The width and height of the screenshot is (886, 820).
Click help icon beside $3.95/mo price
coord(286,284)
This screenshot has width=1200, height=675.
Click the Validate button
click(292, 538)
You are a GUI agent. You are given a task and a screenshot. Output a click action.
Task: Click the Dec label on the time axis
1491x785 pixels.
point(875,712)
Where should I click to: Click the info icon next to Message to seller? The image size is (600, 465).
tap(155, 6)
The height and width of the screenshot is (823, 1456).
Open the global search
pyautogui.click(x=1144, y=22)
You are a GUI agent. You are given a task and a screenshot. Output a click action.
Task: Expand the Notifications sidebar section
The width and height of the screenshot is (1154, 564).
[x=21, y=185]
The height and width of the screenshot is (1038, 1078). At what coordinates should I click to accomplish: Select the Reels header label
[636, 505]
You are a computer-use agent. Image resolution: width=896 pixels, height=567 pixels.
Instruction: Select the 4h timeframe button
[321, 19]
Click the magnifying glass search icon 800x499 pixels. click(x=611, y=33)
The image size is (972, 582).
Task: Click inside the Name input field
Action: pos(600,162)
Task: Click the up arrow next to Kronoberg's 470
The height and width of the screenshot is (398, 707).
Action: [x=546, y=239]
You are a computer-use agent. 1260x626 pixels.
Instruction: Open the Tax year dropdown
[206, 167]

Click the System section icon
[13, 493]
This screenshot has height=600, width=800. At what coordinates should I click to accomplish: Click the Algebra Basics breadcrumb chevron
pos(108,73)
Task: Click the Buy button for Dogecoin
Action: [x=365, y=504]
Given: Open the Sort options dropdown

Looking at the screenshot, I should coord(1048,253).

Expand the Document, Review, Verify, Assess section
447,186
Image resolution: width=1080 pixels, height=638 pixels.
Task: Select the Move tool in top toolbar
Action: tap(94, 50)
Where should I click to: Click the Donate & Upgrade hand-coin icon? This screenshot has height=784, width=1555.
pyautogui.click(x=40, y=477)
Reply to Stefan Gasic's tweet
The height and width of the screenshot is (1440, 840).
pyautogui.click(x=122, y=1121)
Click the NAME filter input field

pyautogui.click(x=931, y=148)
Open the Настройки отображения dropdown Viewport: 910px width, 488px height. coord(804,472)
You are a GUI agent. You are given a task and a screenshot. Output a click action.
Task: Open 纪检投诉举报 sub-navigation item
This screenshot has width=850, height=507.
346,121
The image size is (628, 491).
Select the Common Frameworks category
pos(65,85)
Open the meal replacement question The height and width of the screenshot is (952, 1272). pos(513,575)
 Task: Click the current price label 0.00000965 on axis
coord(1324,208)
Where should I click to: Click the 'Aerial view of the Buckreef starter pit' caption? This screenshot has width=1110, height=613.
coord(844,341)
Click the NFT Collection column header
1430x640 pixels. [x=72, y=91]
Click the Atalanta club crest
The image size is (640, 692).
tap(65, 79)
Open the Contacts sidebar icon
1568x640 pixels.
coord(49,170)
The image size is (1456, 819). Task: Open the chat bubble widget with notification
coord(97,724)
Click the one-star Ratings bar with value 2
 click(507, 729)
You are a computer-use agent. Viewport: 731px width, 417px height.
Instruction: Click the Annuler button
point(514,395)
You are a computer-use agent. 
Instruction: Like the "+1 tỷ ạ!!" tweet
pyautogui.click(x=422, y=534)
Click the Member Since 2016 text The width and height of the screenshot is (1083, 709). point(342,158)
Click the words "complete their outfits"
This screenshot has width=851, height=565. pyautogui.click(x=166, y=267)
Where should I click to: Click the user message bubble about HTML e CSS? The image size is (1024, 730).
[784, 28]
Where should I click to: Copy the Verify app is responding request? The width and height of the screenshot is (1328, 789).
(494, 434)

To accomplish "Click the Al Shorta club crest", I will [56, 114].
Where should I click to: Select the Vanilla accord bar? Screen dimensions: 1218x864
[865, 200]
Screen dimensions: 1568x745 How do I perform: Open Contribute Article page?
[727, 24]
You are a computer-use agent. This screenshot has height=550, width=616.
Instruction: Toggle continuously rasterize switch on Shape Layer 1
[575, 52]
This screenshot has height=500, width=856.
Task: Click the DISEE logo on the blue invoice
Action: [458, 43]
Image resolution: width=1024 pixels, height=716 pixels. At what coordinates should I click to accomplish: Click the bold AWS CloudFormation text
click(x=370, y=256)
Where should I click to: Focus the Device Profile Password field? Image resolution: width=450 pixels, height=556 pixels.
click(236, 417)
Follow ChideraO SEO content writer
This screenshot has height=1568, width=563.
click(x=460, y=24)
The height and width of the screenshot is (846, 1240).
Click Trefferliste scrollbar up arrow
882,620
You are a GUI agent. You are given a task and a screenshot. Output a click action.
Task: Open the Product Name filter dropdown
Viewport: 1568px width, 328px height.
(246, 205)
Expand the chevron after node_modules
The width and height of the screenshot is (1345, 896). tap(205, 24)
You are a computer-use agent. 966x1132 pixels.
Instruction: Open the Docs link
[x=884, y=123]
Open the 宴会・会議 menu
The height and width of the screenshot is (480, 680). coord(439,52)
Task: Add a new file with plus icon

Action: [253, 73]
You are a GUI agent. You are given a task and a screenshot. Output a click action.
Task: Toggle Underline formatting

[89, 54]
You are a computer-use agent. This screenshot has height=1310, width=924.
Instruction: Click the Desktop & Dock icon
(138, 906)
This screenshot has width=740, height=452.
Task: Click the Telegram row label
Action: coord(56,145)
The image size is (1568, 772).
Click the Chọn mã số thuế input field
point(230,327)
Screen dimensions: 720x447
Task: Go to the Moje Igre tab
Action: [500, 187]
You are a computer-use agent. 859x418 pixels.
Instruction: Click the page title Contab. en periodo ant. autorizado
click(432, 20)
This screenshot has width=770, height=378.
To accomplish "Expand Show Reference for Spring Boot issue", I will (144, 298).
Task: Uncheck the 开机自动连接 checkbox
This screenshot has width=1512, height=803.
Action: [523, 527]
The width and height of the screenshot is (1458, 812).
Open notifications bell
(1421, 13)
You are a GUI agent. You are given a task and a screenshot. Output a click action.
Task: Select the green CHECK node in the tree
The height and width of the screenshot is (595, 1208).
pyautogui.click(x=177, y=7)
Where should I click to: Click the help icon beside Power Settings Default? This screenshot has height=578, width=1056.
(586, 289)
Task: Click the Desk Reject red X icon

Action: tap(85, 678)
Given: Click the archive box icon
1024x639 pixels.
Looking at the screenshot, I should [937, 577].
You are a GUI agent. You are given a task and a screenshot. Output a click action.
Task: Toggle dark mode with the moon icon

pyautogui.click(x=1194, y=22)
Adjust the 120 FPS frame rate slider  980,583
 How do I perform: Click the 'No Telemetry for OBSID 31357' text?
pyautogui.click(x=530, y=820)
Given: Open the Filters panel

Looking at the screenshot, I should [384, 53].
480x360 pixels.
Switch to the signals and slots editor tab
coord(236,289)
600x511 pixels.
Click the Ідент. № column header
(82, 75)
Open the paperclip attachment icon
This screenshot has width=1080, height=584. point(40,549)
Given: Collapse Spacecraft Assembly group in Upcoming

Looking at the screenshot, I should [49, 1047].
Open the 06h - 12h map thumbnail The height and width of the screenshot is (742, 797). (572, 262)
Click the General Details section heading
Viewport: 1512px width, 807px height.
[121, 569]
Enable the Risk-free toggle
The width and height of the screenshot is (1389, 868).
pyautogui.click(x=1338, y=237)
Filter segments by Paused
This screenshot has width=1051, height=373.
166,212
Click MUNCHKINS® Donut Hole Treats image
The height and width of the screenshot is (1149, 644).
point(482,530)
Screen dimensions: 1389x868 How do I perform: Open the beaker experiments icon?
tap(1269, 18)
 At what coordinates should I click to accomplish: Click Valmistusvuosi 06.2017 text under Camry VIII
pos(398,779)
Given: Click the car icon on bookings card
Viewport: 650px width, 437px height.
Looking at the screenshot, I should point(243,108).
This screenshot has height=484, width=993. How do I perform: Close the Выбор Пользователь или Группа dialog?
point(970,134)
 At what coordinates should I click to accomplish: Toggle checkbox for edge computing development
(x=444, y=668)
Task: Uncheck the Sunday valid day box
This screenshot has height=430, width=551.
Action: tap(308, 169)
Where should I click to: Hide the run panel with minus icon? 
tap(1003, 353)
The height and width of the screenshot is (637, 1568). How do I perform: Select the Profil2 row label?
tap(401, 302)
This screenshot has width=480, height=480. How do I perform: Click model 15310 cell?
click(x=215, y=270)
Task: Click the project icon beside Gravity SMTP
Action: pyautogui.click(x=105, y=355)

******

* [WHAT TO WORK ON]:
What do the lines above say from the one containing "Switch to the signals and slots editor tab" down to the one containing "Click MUNCHKINS® Donut Hole Treats image"? Return them exactly, both end lines included, and only them.

* [ANSWER SECTION]:
Switch to the signals and slots editor tab
coord(236,289)
600x511 pixels.
Click the Ідент. № column header
(82, 75)
Open the paperclip attachment icon
This screenshot has width=1080, height=584. point(40,549)
Given: Collapse Spacecraft Assembly group in Upcoming

Looking at the screenshot, I should [49, 1047].
Open the 06h - 12h map thumbnail The height and width of the screenshot is (742, 797). (572, 262)
Click the General Details section heading
Viewport: 1512px width, 807px height.
[121, 569]
Enable the Risk-free toggle
The width and height of the screenshot is (1389, 868).
pyautogui.click(x=1338, y=237)
Filter segments by Paused
This screenshot has width=1051, height=373.
166,212
Click MUNCHKINS® Donut Hole Treats image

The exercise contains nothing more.